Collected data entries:
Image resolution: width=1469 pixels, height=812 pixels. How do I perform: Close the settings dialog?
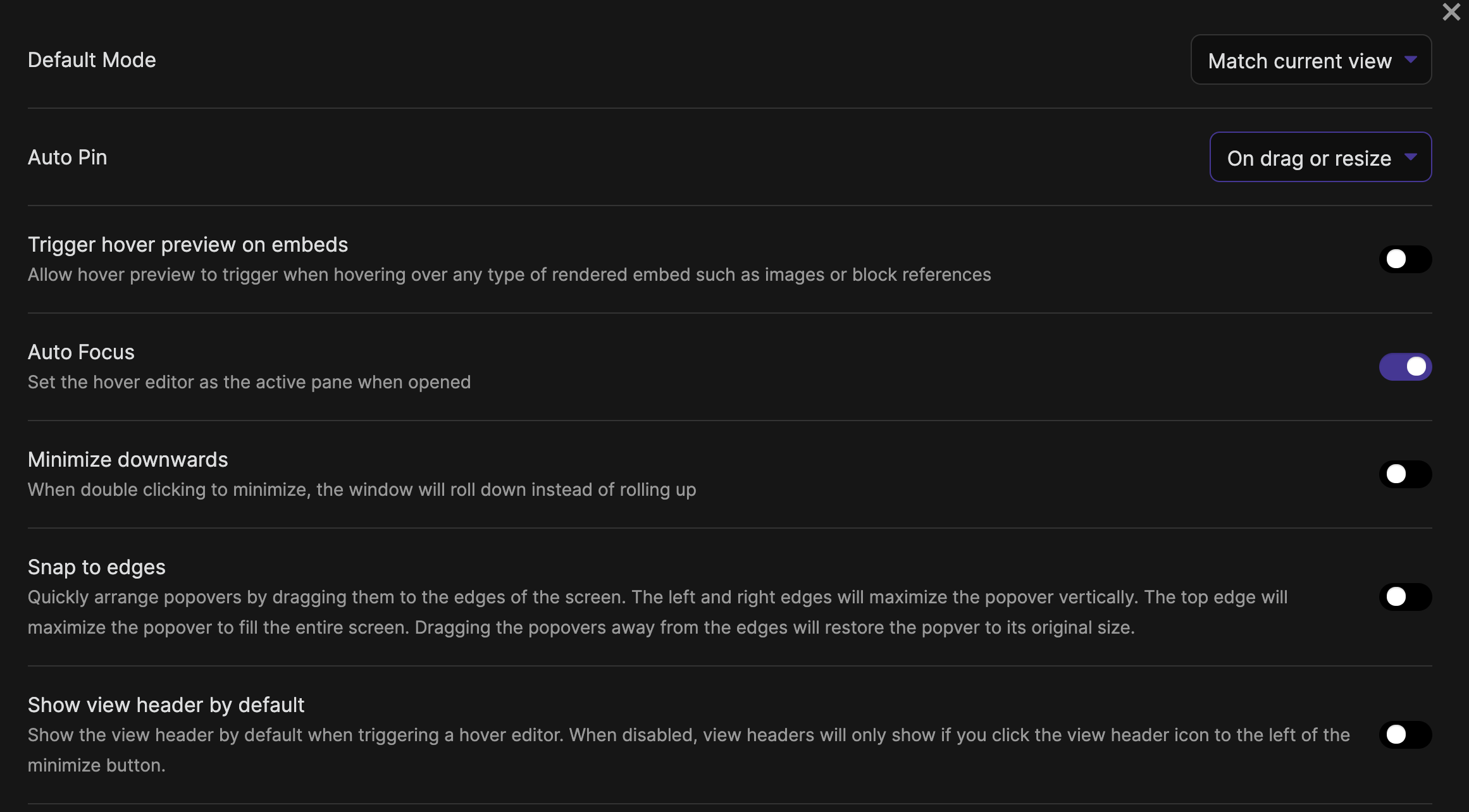[x=1450, y=11]
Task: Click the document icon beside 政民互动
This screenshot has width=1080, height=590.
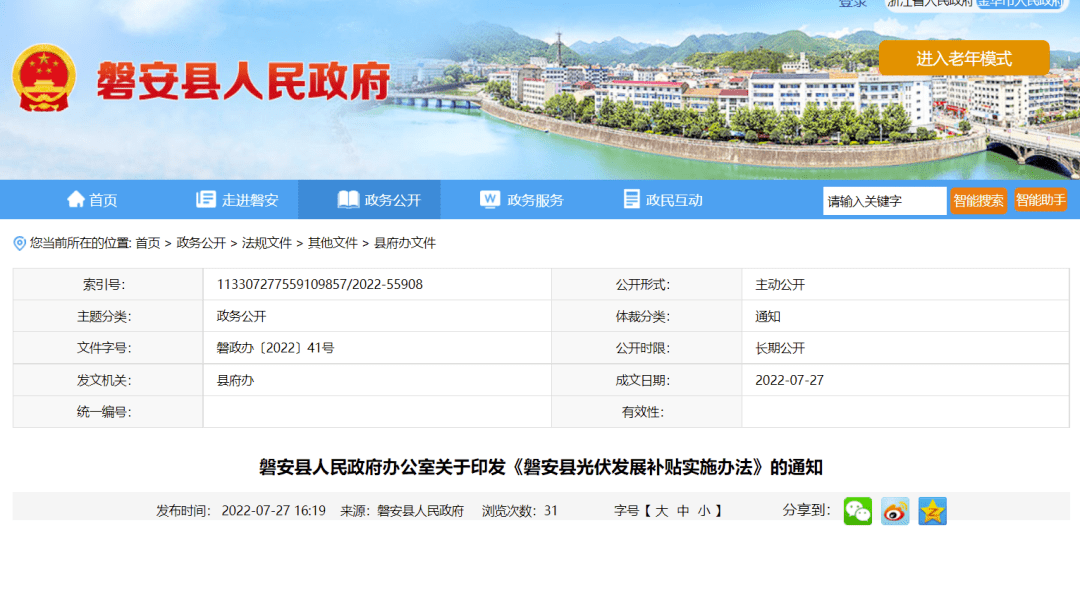Action: point(631,200)
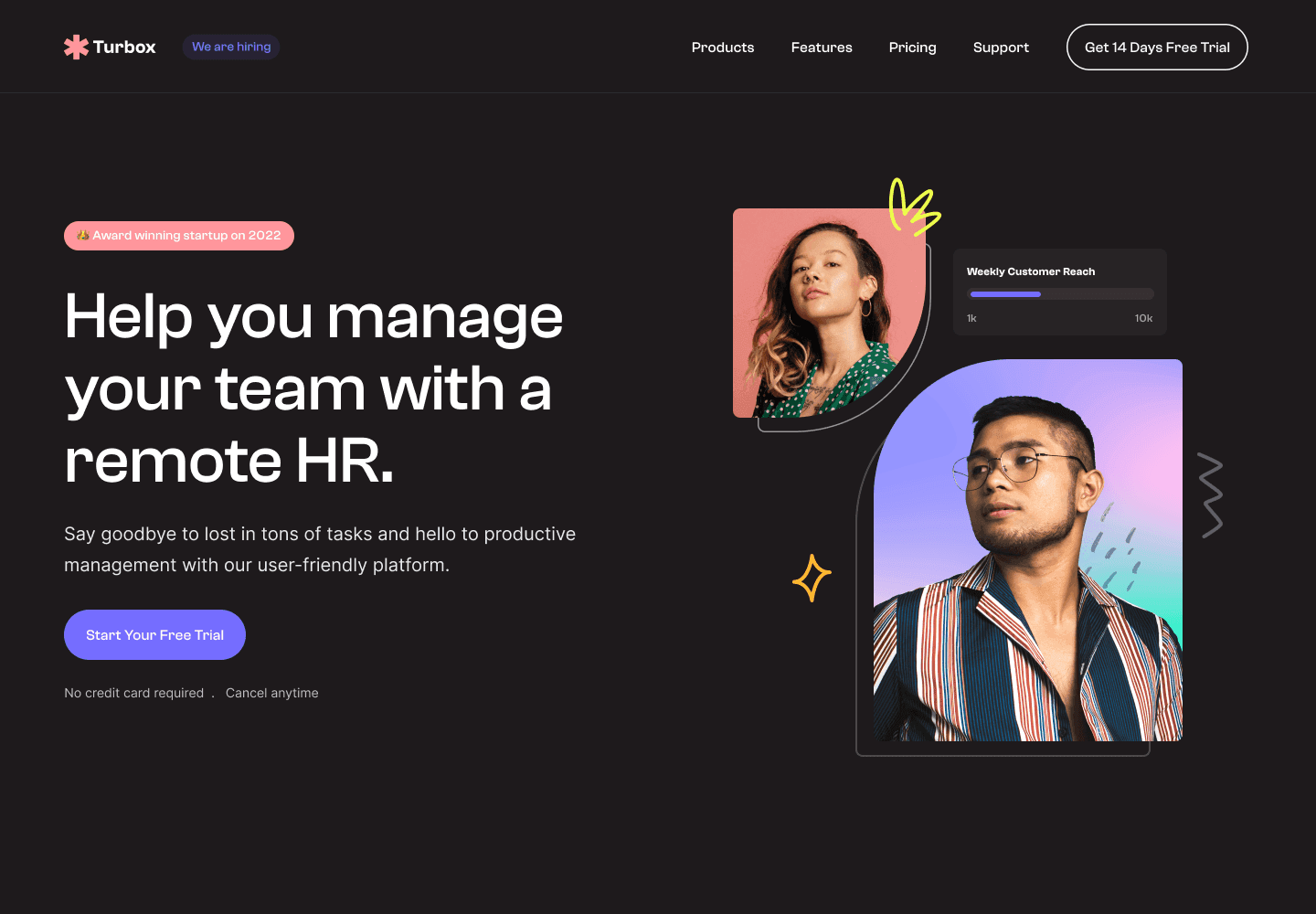Image resolution: width=1316 pixels, height=914 pixels.
Task: Click the Weekly Customer Reach card title
Action: pyautogui.click(x=1031, y=271)
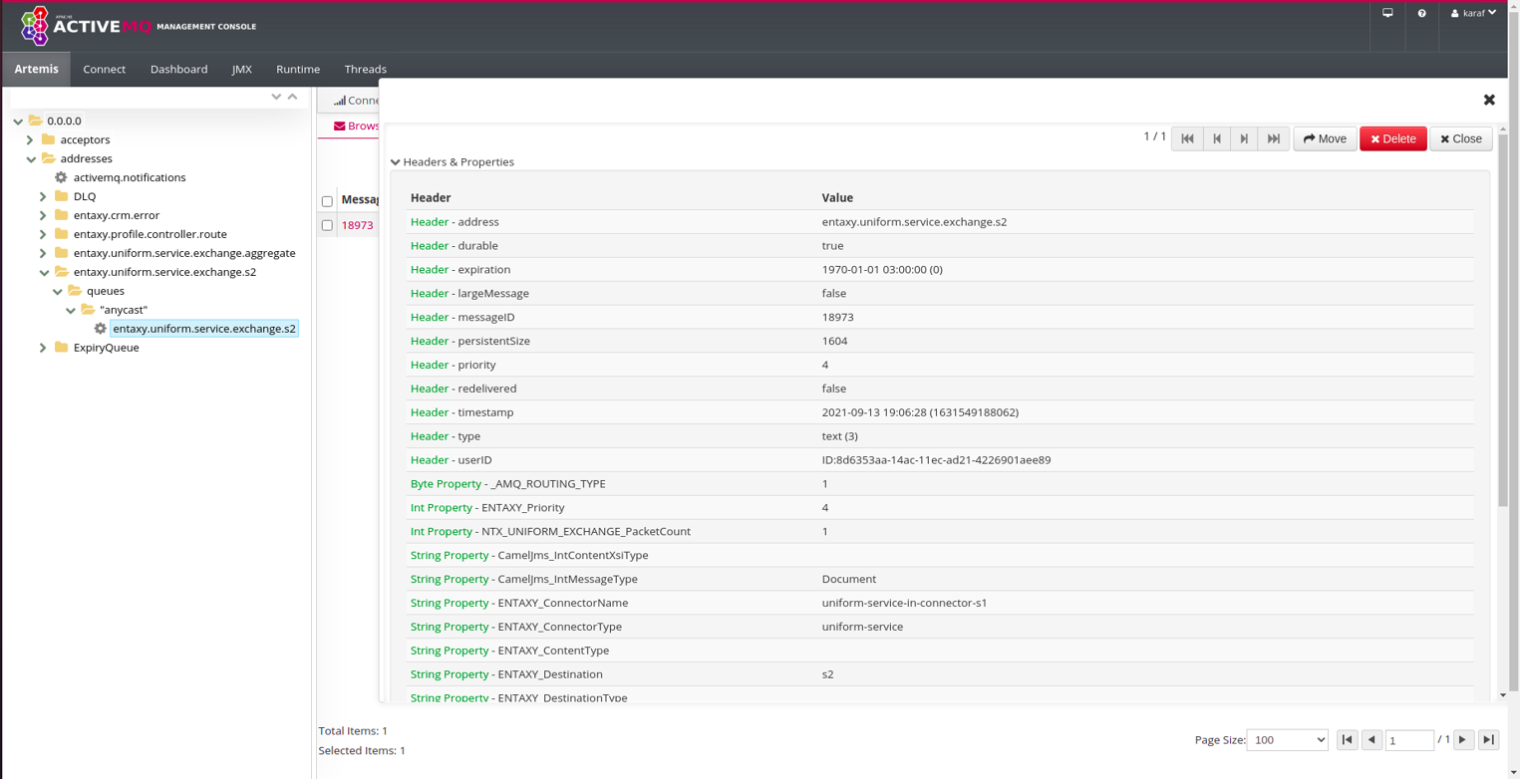This screenshot has height=784, width=1520.
Task: Toggle select-all messages checkbox in table header
Action: coord(327,201)
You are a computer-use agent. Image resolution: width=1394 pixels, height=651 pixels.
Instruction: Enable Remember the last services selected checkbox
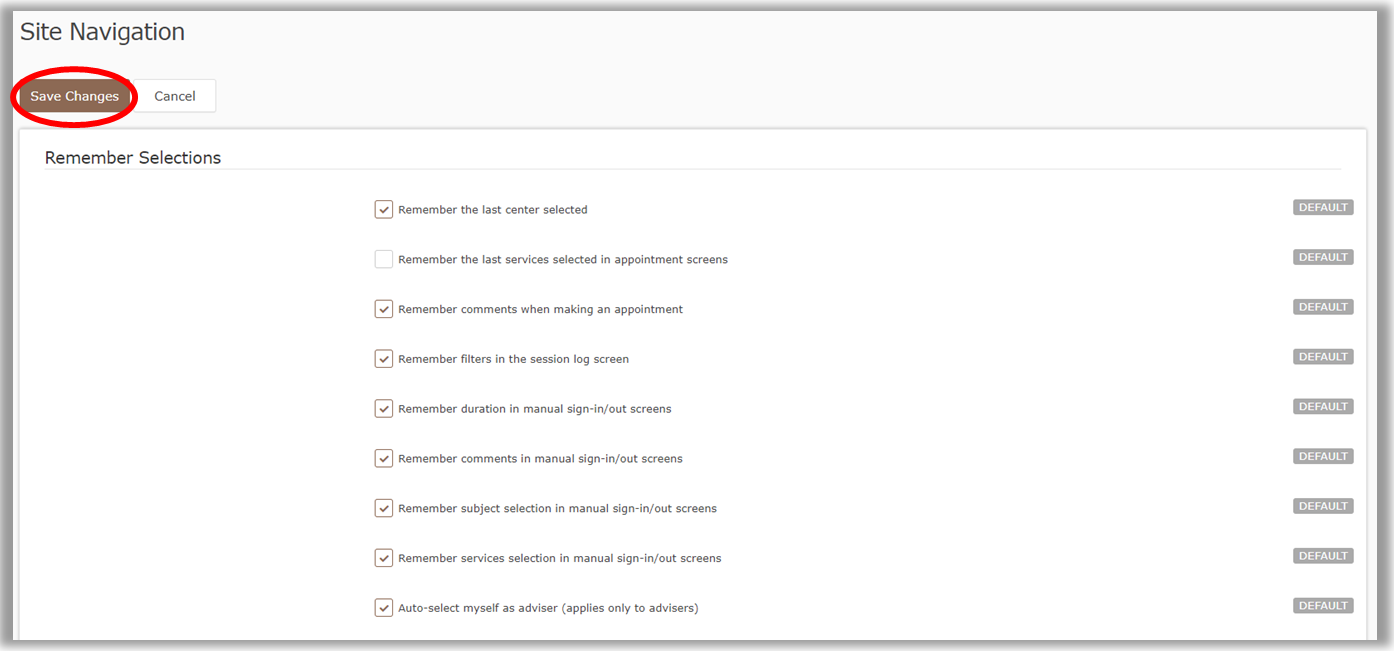[384, 259]
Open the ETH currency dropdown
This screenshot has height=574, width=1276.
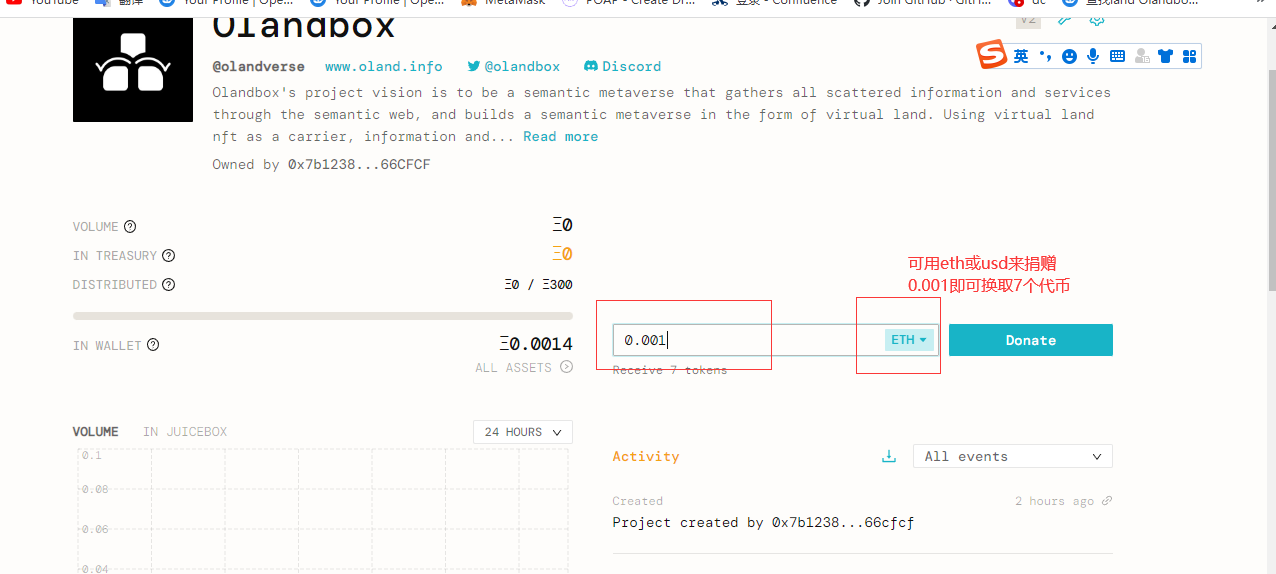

To do. Transcribe every entry above exactly. Omit all pictures.

Solution below.
Image resolution: width=1469 pixels, height=812 pixels. How do I perform: Close the settings dialog?
[x=1450, y=11]
Task: Click the document icon beside 政民互动
This screenshot has width=1080, height=590.
Action: point(631,200)
Image resolution: width=1316 pixels, height=914 pixels.
Task: Click the Weekly Customer Reach card title
Action: pyautogui.click(x=1031, y=271)
This screenshot has height=784, width=1520.
Task: Toggle select-all messages checkbox in table header
Action: coord(327,201)
You are a computer-use agent. Image resolution: width=1394 pixels, height=651 pixels.
Instruction: Enable Remember the last services selected checkbox
[384, 259]
Open the ETH currency dropdown
This screenshot has height=574, width=1276.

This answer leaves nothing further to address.